Cerita Hafiz dan Baba tentang keadaan muslim di Burma sangat menyayat hati dan memilukan. Mereka tidak mendapatkan hak pendidikan, hak bekerja dan hak hidup.
"Quran dibakar, masjid dan orang di dalam masjid juga dibakar. Mereka tak mengakui muslim. Mereka buat kita macam budak,” kata Baba dengan bahasa Melayu.
“Mereka siapa?” tanya saya.
“Budhis” jawabnya. Saya pun bertanya balik.
“Kenapa mereka melakukan itu? Apa kalian mengganggu mereka?”

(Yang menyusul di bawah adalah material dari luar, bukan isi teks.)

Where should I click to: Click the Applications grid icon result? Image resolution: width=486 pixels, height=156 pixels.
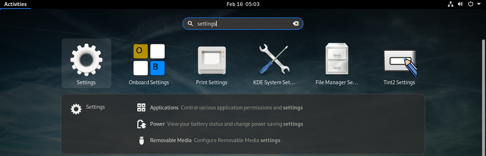pyautogui.click(x=141, y=108)
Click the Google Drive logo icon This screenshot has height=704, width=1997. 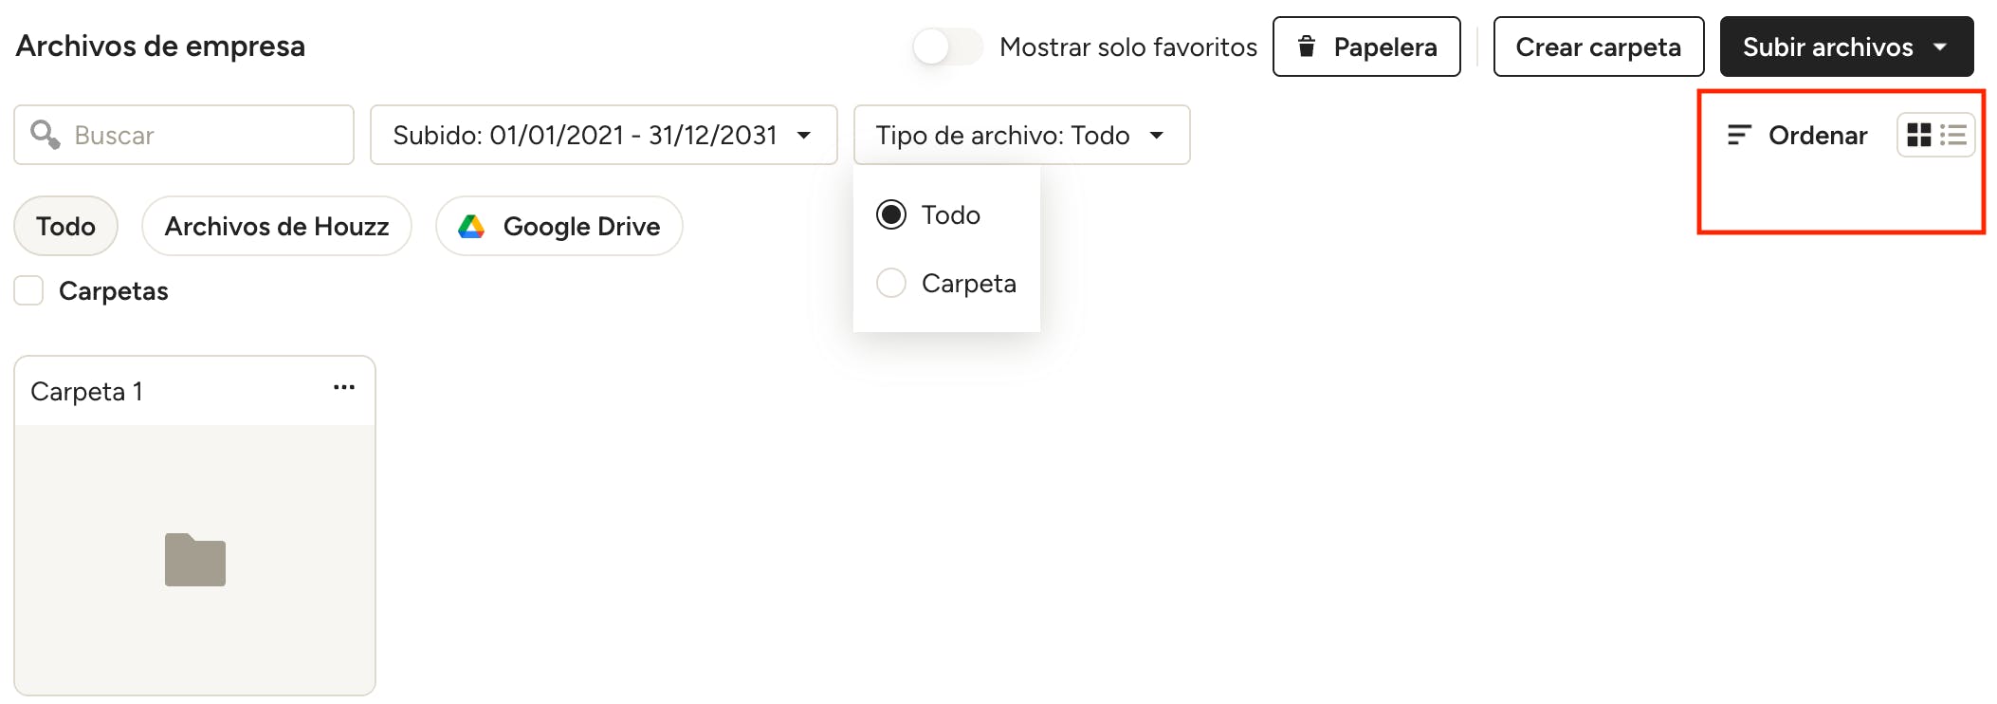pos(471,226)
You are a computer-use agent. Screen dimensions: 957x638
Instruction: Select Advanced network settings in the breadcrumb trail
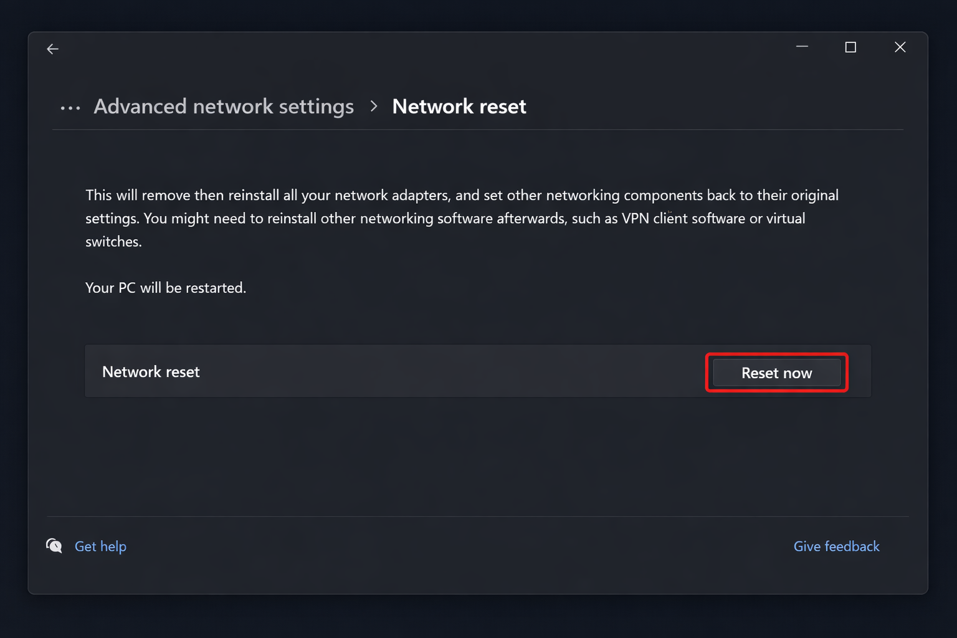[223, 107]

“No, no! Kita muslim sama sekali tak ganggu mereka Budhis. Nabi kita, Muhammad tak pernah mengajarkan kekerasan. Jadi kita pengikutnya tentu tak boleh juga buat kekerasan. Kami tak mendoakan keburukan buat Budhis. Biar Allah saja yang balas karena membalas pun kami tak punya kuasa. Sungguh kuasa Allah lebih besar dan pasti. Kami berada di Aceh saja sungguh syukur yang luar biasa, and we believe that Allah always protect us jika kita jaga agama Allah. Mereka boleh bantai, boleh bunuh saudara muslim kami, tapi mereka tak bisa bunuh hati kami untuk mencintai Allah. Mereka tak dapat lakukan itu karena hakikatnya kita semua akan mati. Mereka boleh berkuasa tapi mereka juga pasti akan mati.”
...Kami tak mendoakan keburukan buat Budhis. Biar Allah saja yang balas karena membalas pun kami tak punya kuasa. Sungguh kuasa Allah lebih besar dan pasti...

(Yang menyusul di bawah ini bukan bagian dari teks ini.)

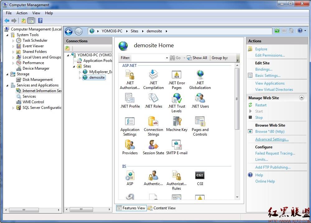Select Device Manager in the tree
The width and height of the screenshot is (311, 223).
[36, 68]
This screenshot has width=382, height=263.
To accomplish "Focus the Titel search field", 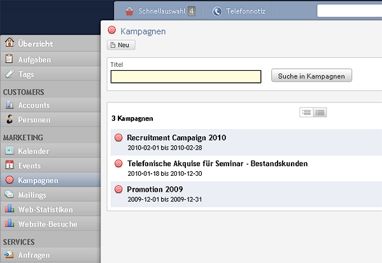I will tap(186, 76).
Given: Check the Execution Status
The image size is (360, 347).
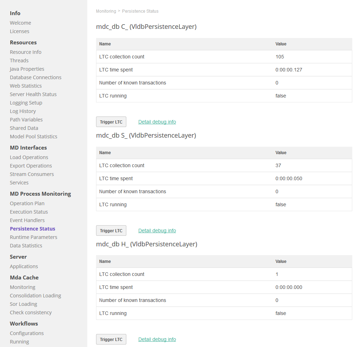Looking at the screenshot, I should click(x=29, y=212).
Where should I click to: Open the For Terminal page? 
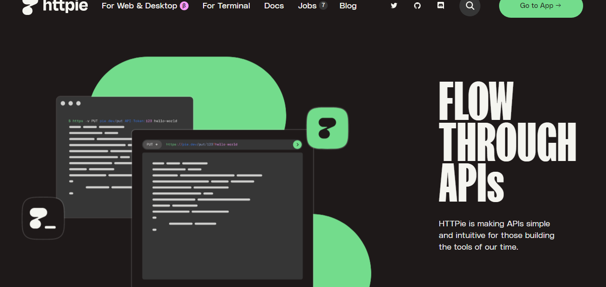(x=226, y=6)
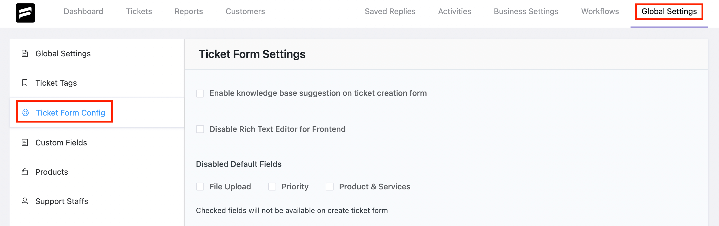
Task: Click the Global Settings document icon in sidebar
Action: click(x=25, y=54)
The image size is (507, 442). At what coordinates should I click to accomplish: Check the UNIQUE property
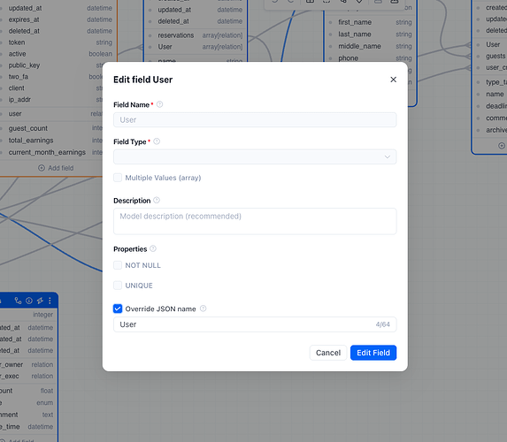click(x=118, y=286)
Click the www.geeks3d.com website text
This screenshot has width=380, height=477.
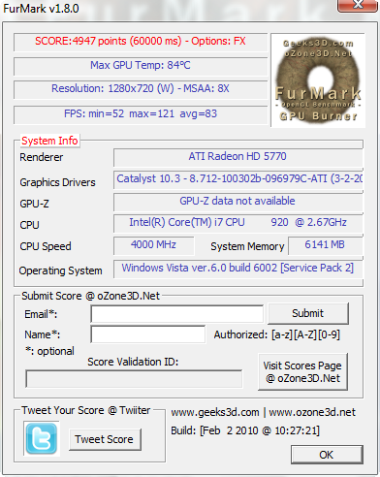(x=215, y=413)
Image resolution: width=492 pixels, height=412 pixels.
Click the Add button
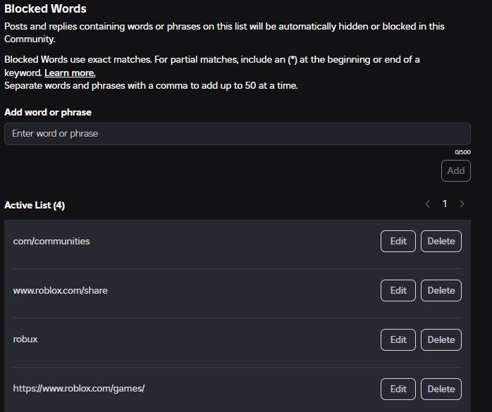point(456,170)
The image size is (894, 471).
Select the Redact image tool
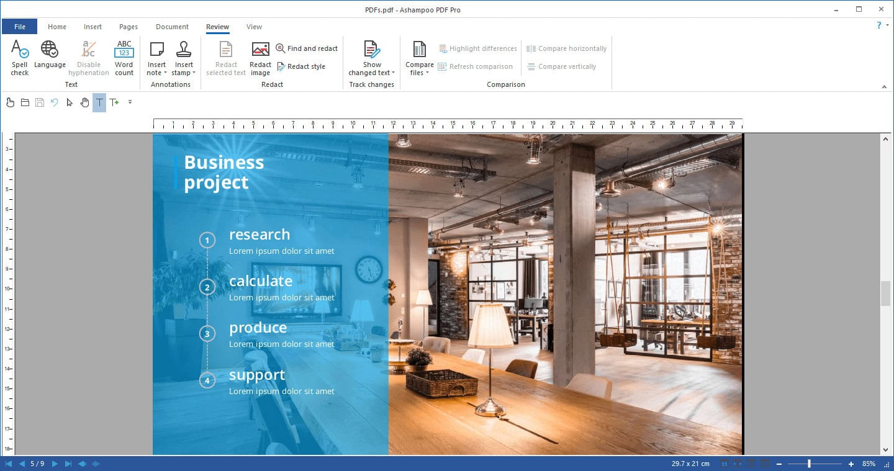pyautogui.click(x=260, y=56)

Masya Allah, saya terharu. Dalam keadaan kehilangan dan ketertindasan mereka masih bisa tegar mempertahankan agama Allah dan berhusnuzhon/berprasangka baik.
Kemudian dia melanjutkan, “Kami sangat bersyukur dan bahagia di Aceh. Muslim di sini sangat peduli dan sayang kepada kami. Kami terharu dan tak dapat membalas kebaikan kalian. Hanya Allah yang mampu membalas.”
Kemudian suami berkata padanya, “Innamal mukminuu na ikhwah ya akhi shagir, la thagdob. Seluruh muslim dalam dan luar negeri mencintai kalian. Jika kita menjaga tali agama Allah maka Allah akan menjaga kita. Percayalah!”
Demikian obrolan hangat penuh haru dan kasih. Semua karena indahnya ukhwah Islam. (riafariana/voa-islam.com)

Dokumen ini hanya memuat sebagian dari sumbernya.